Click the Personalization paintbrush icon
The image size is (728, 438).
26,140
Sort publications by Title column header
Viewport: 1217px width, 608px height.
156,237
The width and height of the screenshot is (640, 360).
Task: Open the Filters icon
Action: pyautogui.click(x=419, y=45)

■ ■ ■ ■ ■

- Short task -
Print all of the material above again, line for line and without any changes.

- Correct response -
Click the Personalization paintbrush icon
The image size is (728, 438).
26,140
Sort publications by Title column header
Viewport: 1217px width, 608px height.
156,237
The width and height of the screenshot is (640, 360).
Task: Open the Filters icon
Action: pyautogui.click(x=419, y=45)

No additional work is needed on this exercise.